Given exercise:
Could you shift every coordinate in the answers by adding 7 to each number, and give again all the material from the line with "The height and" to the line with "point(861,60)", requests included? Leave the pictures out of your answer.

* START Data records *

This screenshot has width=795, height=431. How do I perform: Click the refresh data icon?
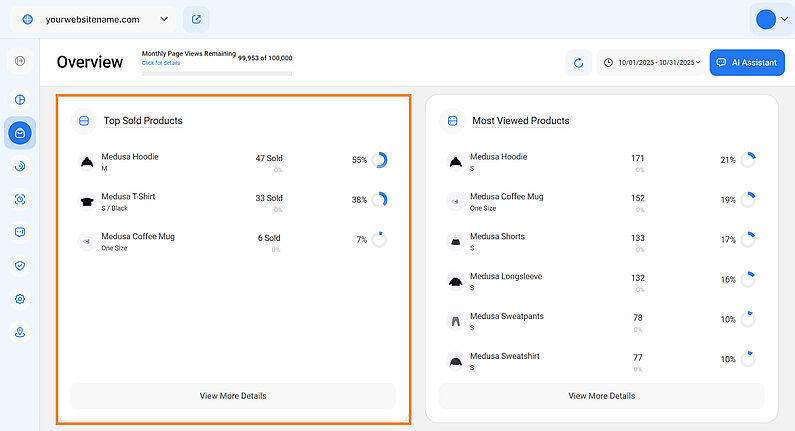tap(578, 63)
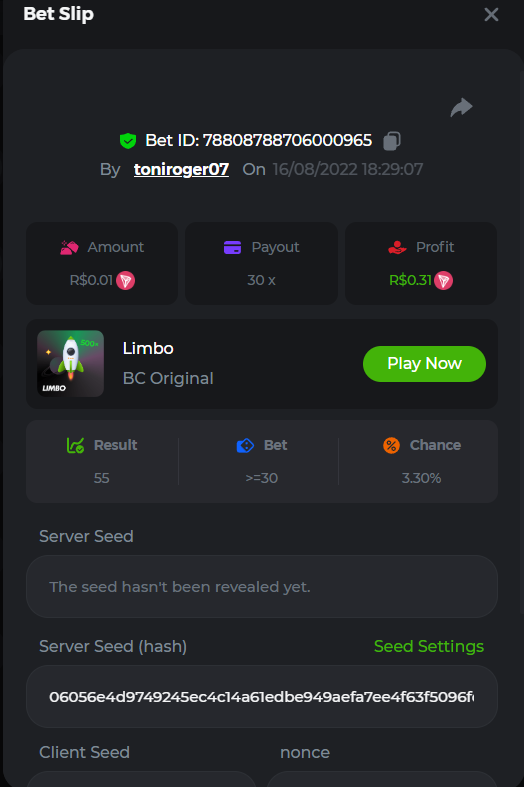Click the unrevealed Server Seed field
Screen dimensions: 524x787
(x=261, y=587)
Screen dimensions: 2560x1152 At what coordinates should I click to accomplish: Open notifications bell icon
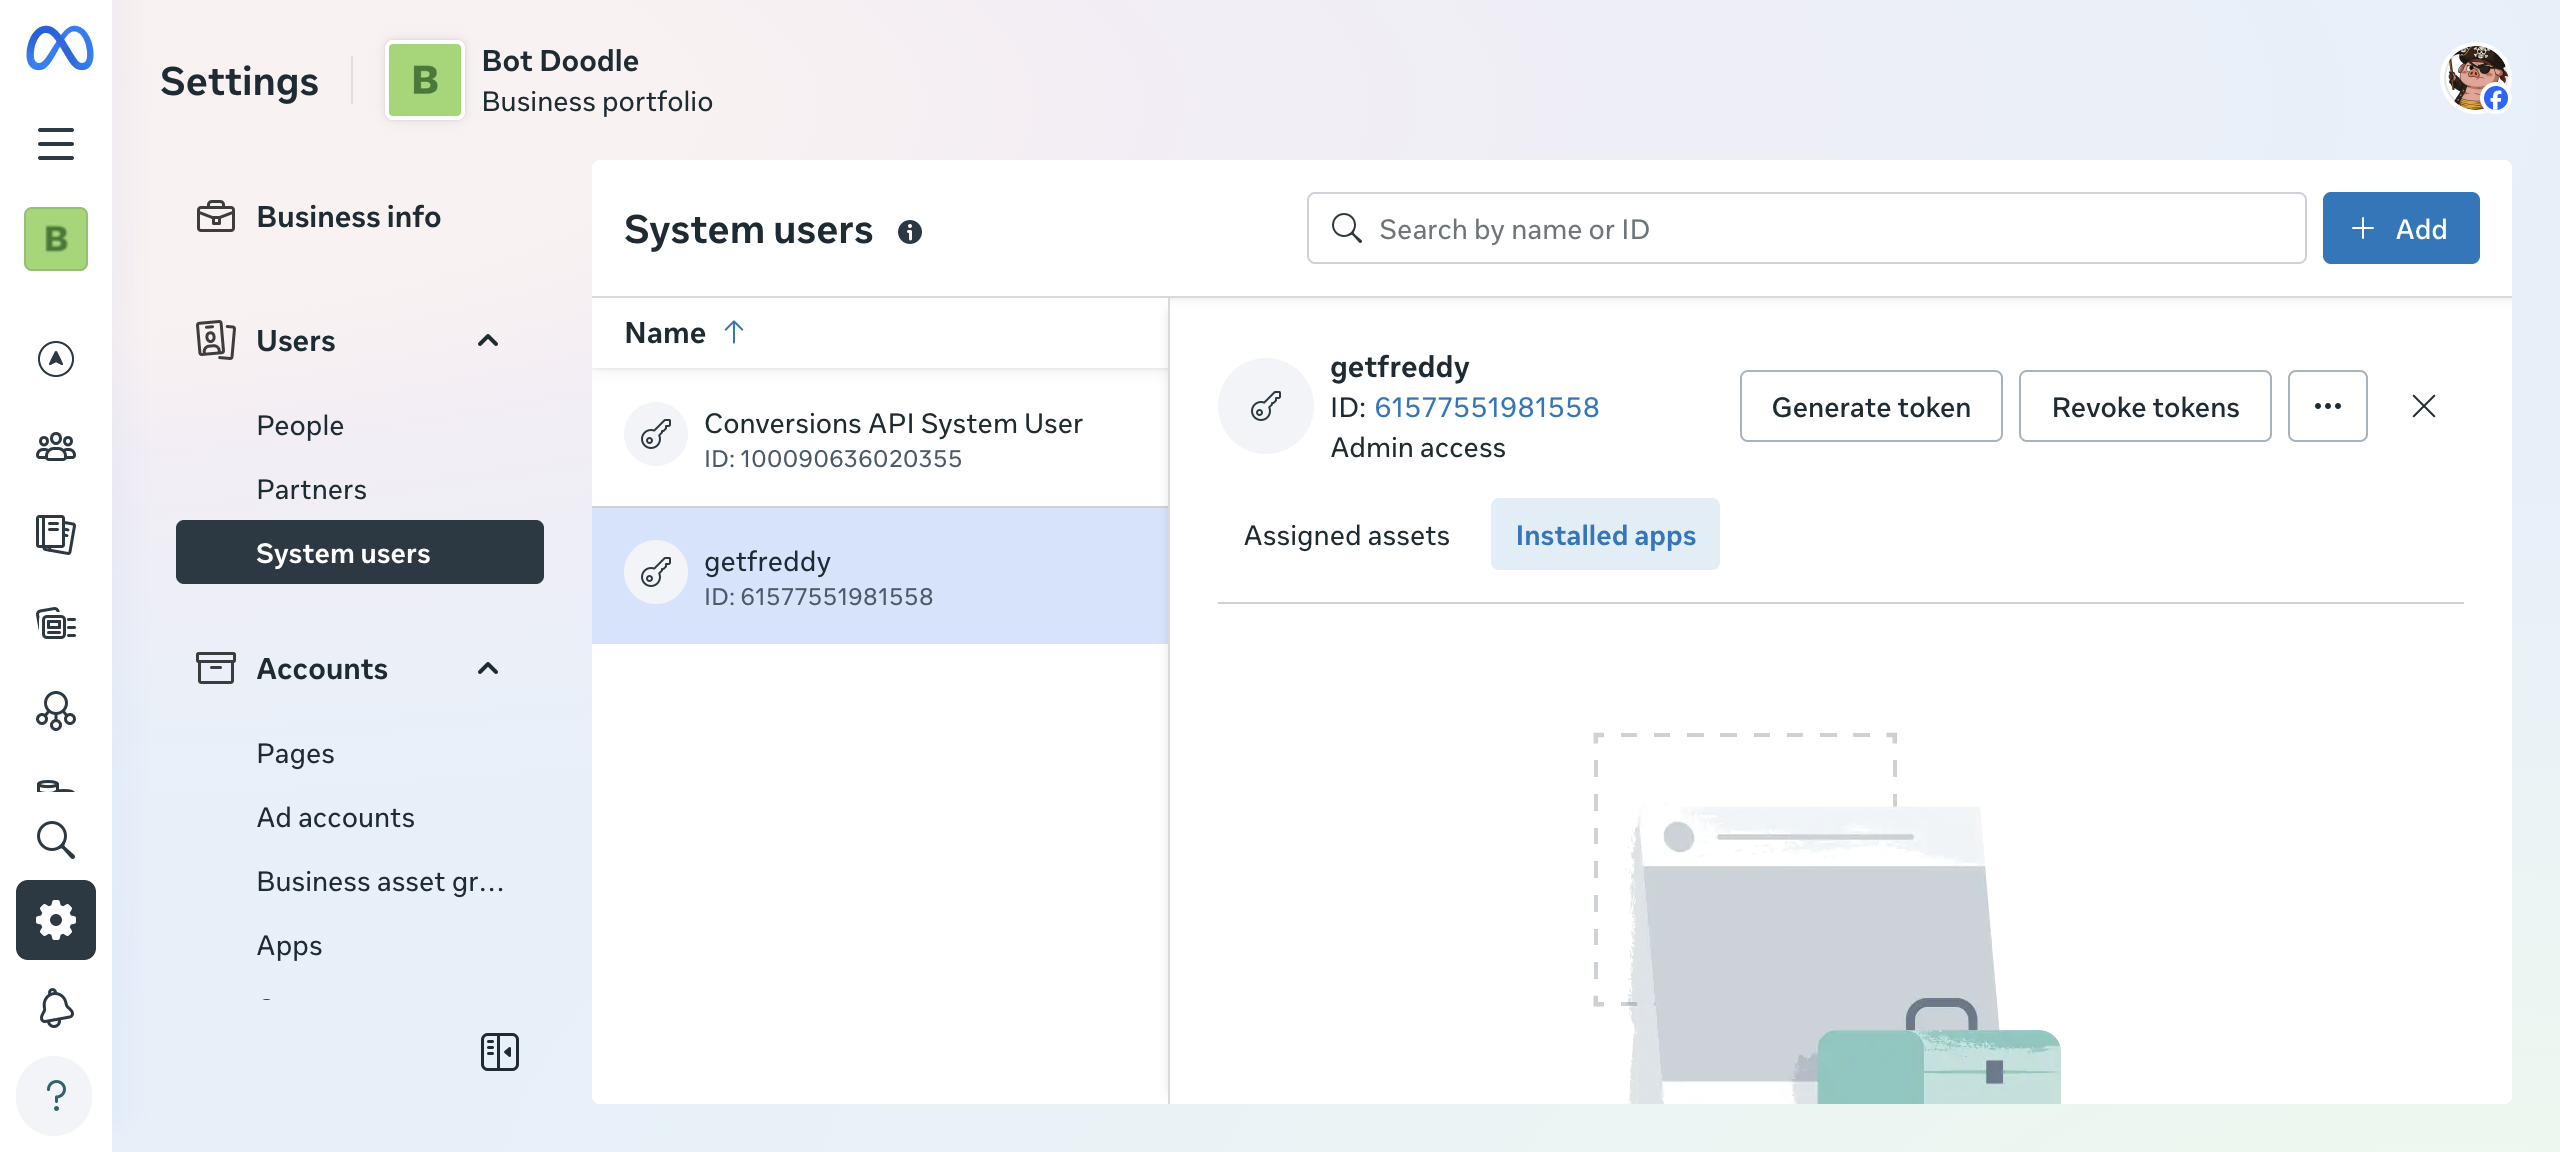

* END Data records *
* START Data records *

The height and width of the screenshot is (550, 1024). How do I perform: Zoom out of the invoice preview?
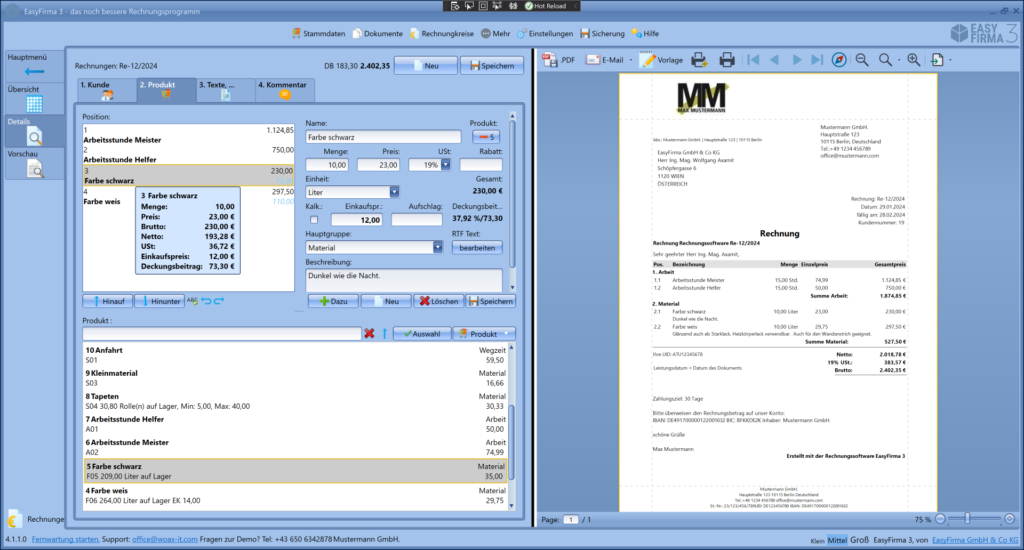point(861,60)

* END Data records *

Problem solution:
The height and width of the screenshot is (550, 1024). How do I perform: Zoom out of the invoice preview?
point(868,67)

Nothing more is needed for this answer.